For instance, states like Osun, Ondo, Kaduna, and Cross River have seen the bulk of their Federal Accounts Allocation Committee (FAAC) funds used to service their debts. Osun’s debt servicing requirements exceeded its revenue by N10.94 billion, while Ondo faced a deficit of N27.72 billion, according to official data. The growing pressure of these debt obligations has made it increasingly difficult for states to maintain financial stability.

The Governor of Kaduna State, Uba Sani, previously lamented the situation, highlighting the N85 billion and $587 million debt burden he inherited from previous administrations. He noted that the debt has crippled the state’s ability to meet essential financial obligations, including salary payments. “We remain resolute in steering Kaduna State towards progress and sustainable development despite the huge debt burden,” the governor stated during a Town Hall Meeting.

A state-by-state analysis paints a bleak picture across the country. States like Akwa Ibom, Cross River, and Delta spent between 60% and 80% of their IGR on debt servicing. In other states, such as Adamawa, Bauchi, Gombe, and Kano, debt servicing exceeded their revenues, further deepening their financial woes. Meanwhile, Lagos State stands out, recording an impressive N603.71 billion IGR while managing to pay N201.49 billion in debt servicing.

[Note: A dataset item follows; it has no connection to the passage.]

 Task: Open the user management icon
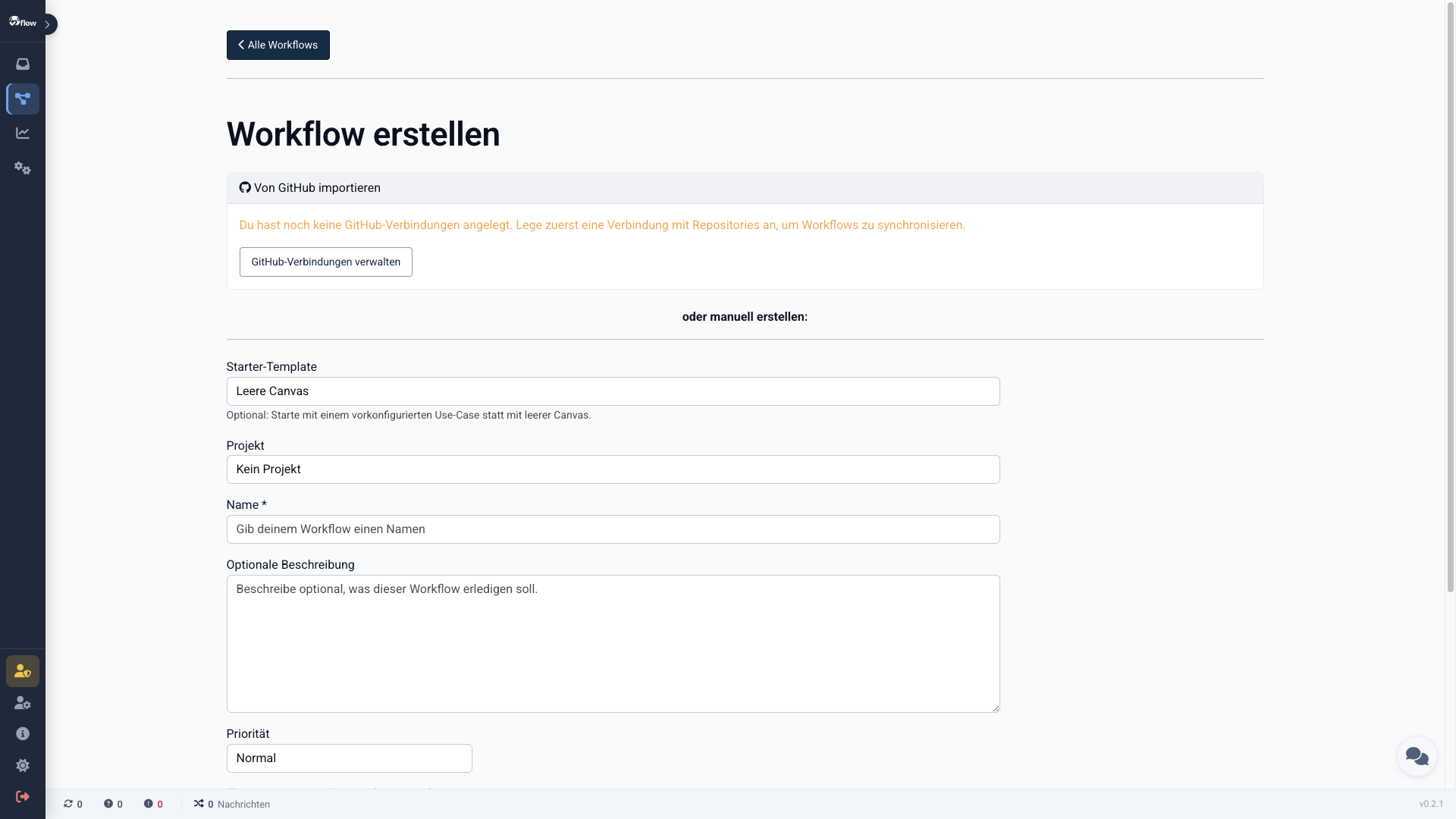(x=22, y=703)
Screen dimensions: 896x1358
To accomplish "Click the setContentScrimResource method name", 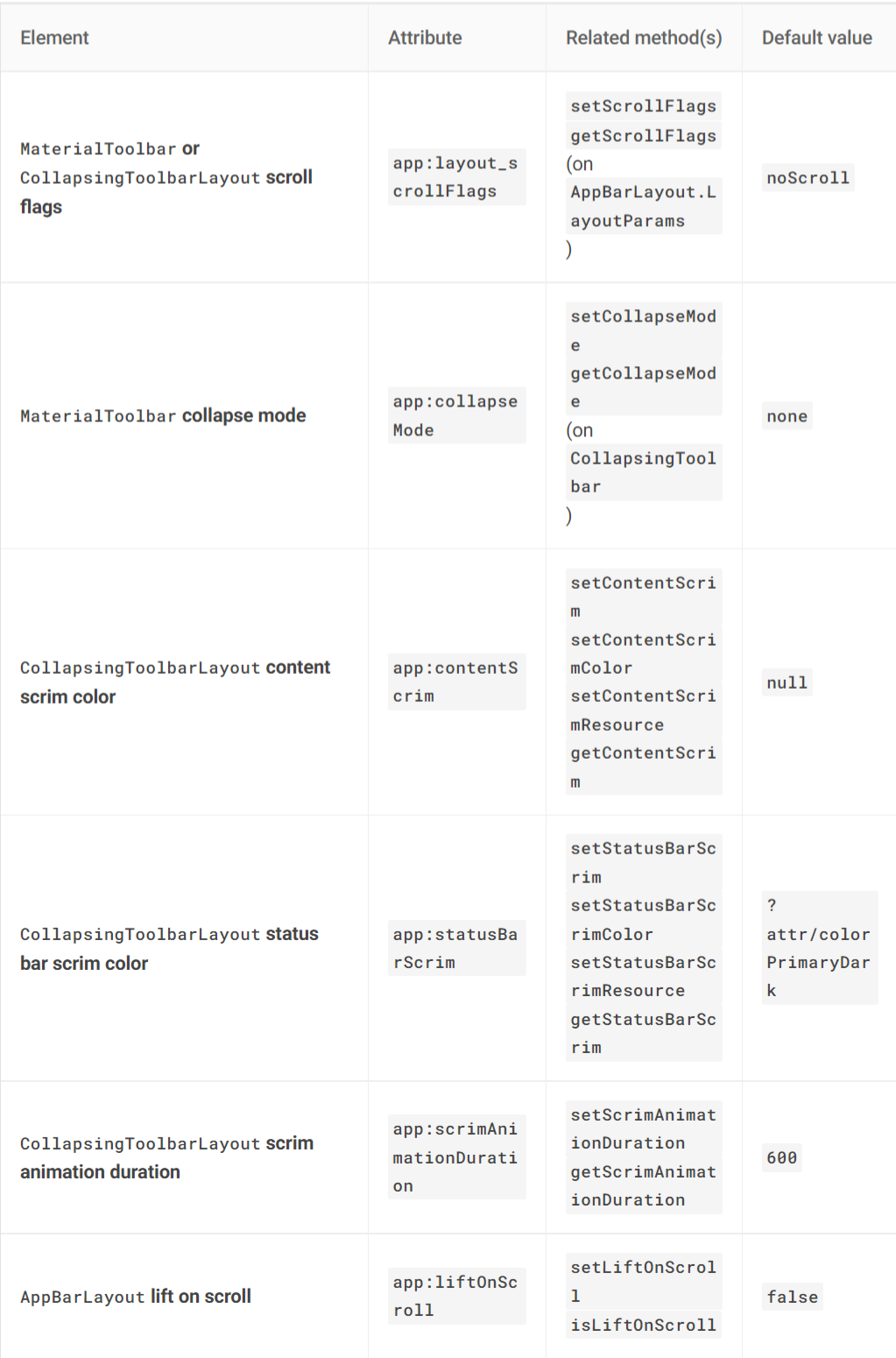I will pyautogui.click(x=644, y=711).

Experts have raised concerns about the growing debt burdens faced by states, citing foreign exchange volatility as a major factor driving up debt servicing costs, especially for foreign loans. Dr. Muda Yusuf, the Director of the Centre for Promotion of Private Enterprise, explained that the depreciation of the naira has worsened the debt burden for many states. He emphasized that while borrowing can be beneficial for developmental purposes, it becomes unsustainable when it threatens a state’s ability to meet its financial obligations.

Despite the growing debt burden, states continue to borrow heavily. Cross River topped the list with a loan of N121.22 billion in the first six months of 2024, followed by Oyo with N55.36 billion and Kogi with N41.22 billion. However, not all states have taken on significant new debts. Plateau, Edo, and Osun recorded the lowest borrowing figures, with Osun borrowing just N250 million.